Authors: Zimeng Li, Hongjun Li, Jingyuan Wang, Ke Tang

ICML 2025 | Venue PDF | Archive PDF | Plain Text | LLM Run Details

Reproducibility Variable Result LLM Response
Research Type Experimental In this paper, we establish the theoretical foundation for low-rank compression from the perspective of universal approximation theory. Specifically, we prove that for any H older function, there exists a Swish network with narrow linear hidden layers sandwiched between adjacent nonlinear layers, which can approximate the H older function within a given small error. ... Extensive experiments have confirmed the reliability of our theoretical result. ... Table 1. Cross-validation results for classical feedforward networks and low-rank networks on various classification (top) and regression (bottom) datasets.

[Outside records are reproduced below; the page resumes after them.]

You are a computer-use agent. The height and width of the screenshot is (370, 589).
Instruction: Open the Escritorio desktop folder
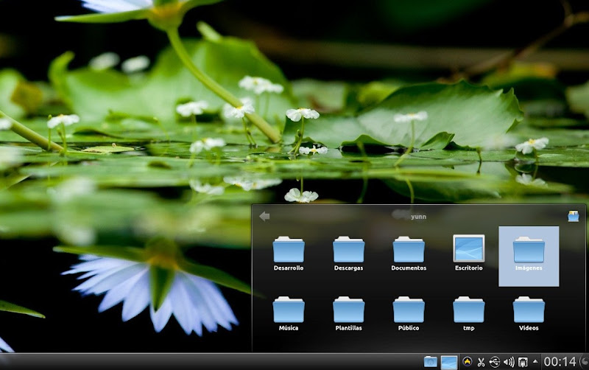tap(468, 251)

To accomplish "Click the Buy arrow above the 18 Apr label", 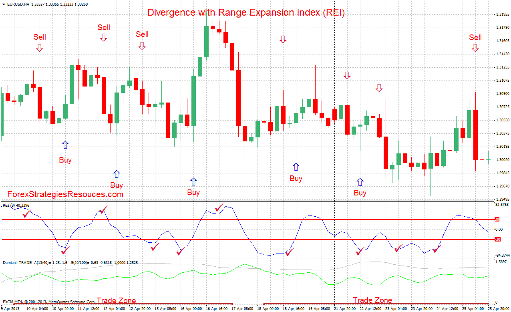I will pyautogui.click(x=296, y=167).
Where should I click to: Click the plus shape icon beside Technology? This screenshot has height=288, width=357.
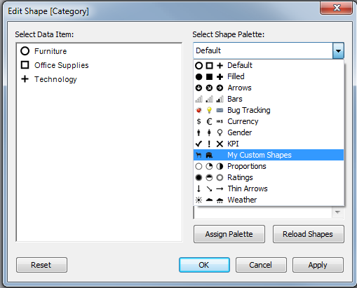25,79
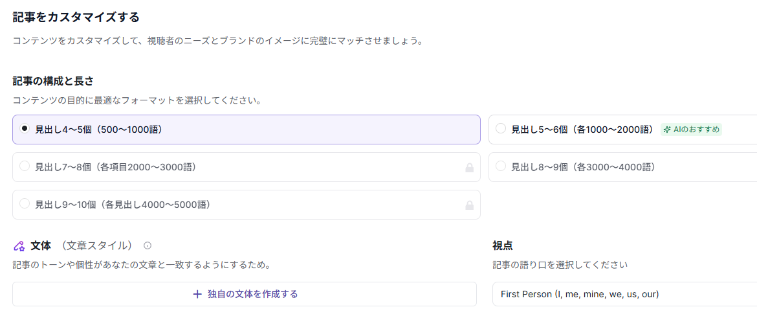
Task: Select the 見出し7〜8個 radio button
Action: (25, 166)
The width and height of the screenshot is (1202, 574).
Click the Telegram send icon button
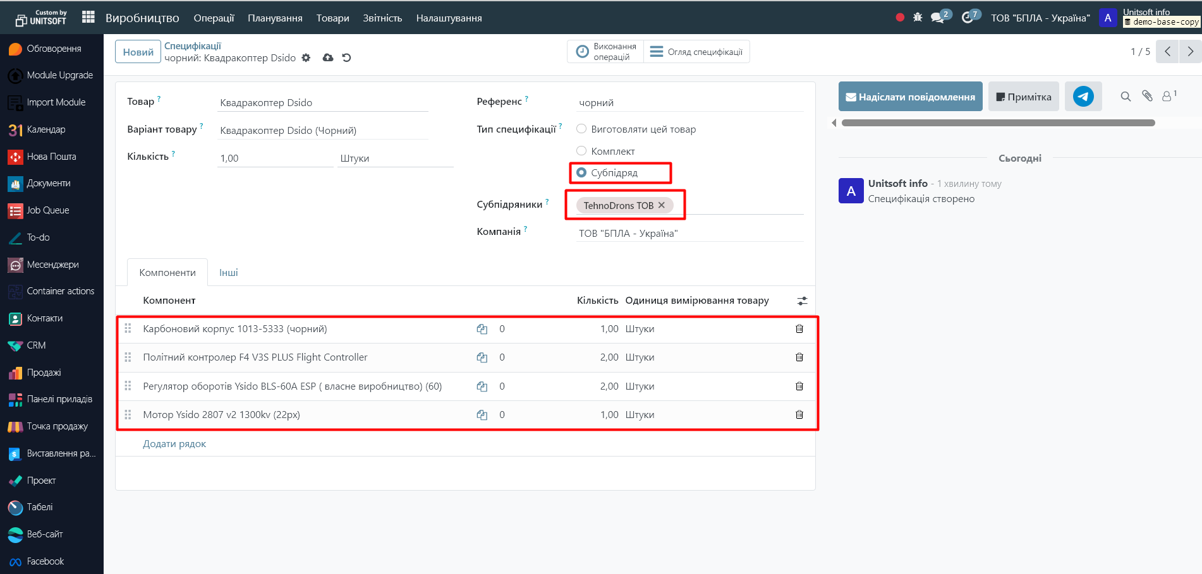point(1083,97)
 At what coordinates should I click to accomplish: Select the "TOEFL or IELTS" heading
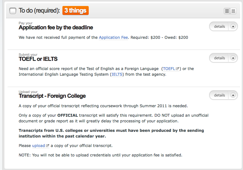(x=38, y=59)
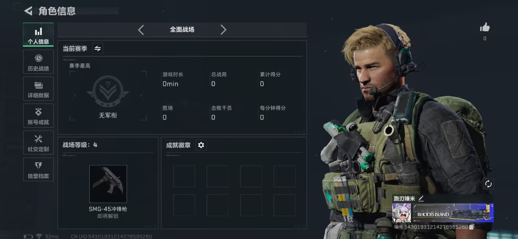Switch to previous game mode with left chevron

(x=141, y=30)
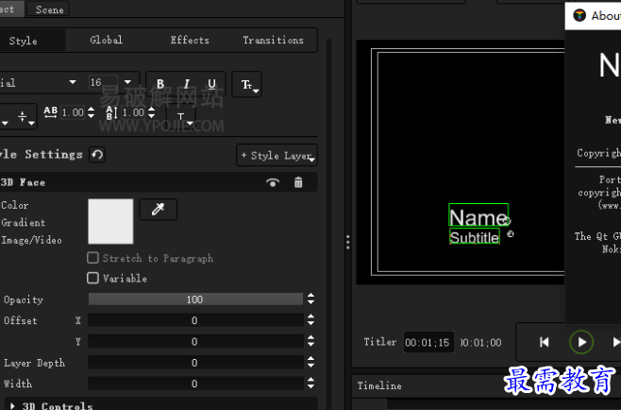Image resolution: width=621 pixels, height=410 pixels.
Task: Switch to the Transitions tab
Action: pyautogui.click(x=273, y=41)
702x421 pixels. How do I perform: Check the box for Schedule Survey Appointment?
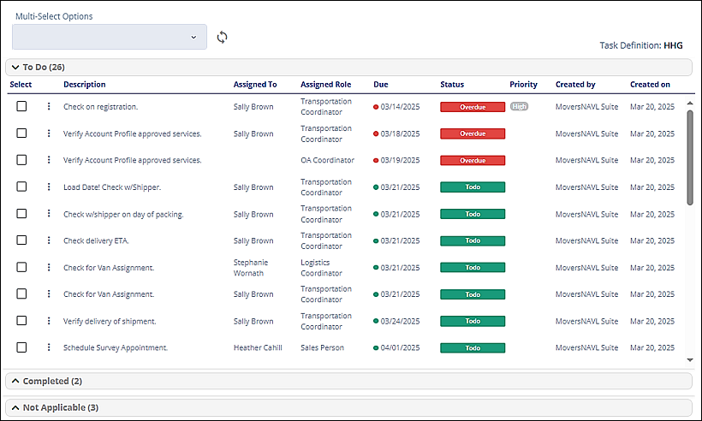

Researcher Affiliation Academia 1School of Computer Science and Engineering, Beihang University, Beijing, China 2Institute of Economics (School of Social Sciences), Tsinghua University, Beijing, China 3School of Economics and Management, Beihang University, Beijing, China 4Engineering Research Center of Advanced Computer Application Technology, Ministry of Education, China. Correspondence to: Hongjun Li <EMAIL>, Jingyuan Wang <EMAIL>.
Pseudocode No The paper includes 'Proof Ideas' and 'Technical Proofs' sections which describe steps and mathematical derivations. However, these are presented as narrative text, lemmas, and propositions rather than structured pseudocode blocks or algorithms with clear labels like 'Algorithm 1' or 'Pseudocode'.
Open Source Code No The paper does not contain any explicit statements about releasing source code, nor does it provide links to a code repository in the main text or supplementary materials. The 'Impact Statement' section does not mention code availability.
Open Datasets Yes We choose eight popular UCI datasets, four of which are used for classification tasks and four for regression tasks. For each dataset, we convert each category feature to several dummy features, then scale all features to [0, 1]. For regression datasets, we also scale the targets to [0, 1]. Table 2 in Appendix B records the basic information for these datasets.
Dataset Splits Yes Then, for each dataset, we employ grid search with 10-fold cross-validation to identify the optimal depth and width for the classical feedforward Swish network. ... Subsequently, we conduct 10-fold cross-validation to evaluate the classical feedforward Swish network of the optimal depth and width and the low-rank Swish network...
Hardware Specification No The paper does not provide specific details about the hardware used for running the experiments. It describes the experimental methodology and dataset usage but makes no mention of CPU, GPU models, or other computing infrastructure.
Software Dependencies No The paper mentions experimental procedures such as 'grid search' and 'dependent t-tests' but does not specify any software libraries, frameworks (e.g., PyTorch, TensorFlow), or their version numbers that were used for implementation or analysis.
Experiment Setup Yes Then, for each dataset, we employ grid search with 10-fold cross-validation to identify the optimal depth and width for the classical feedforward Swish network. The candidate set for the depth consists of {2, 3, 4}, and for the width, it is {4d, 5d, 6d}, where d represents the input dimension.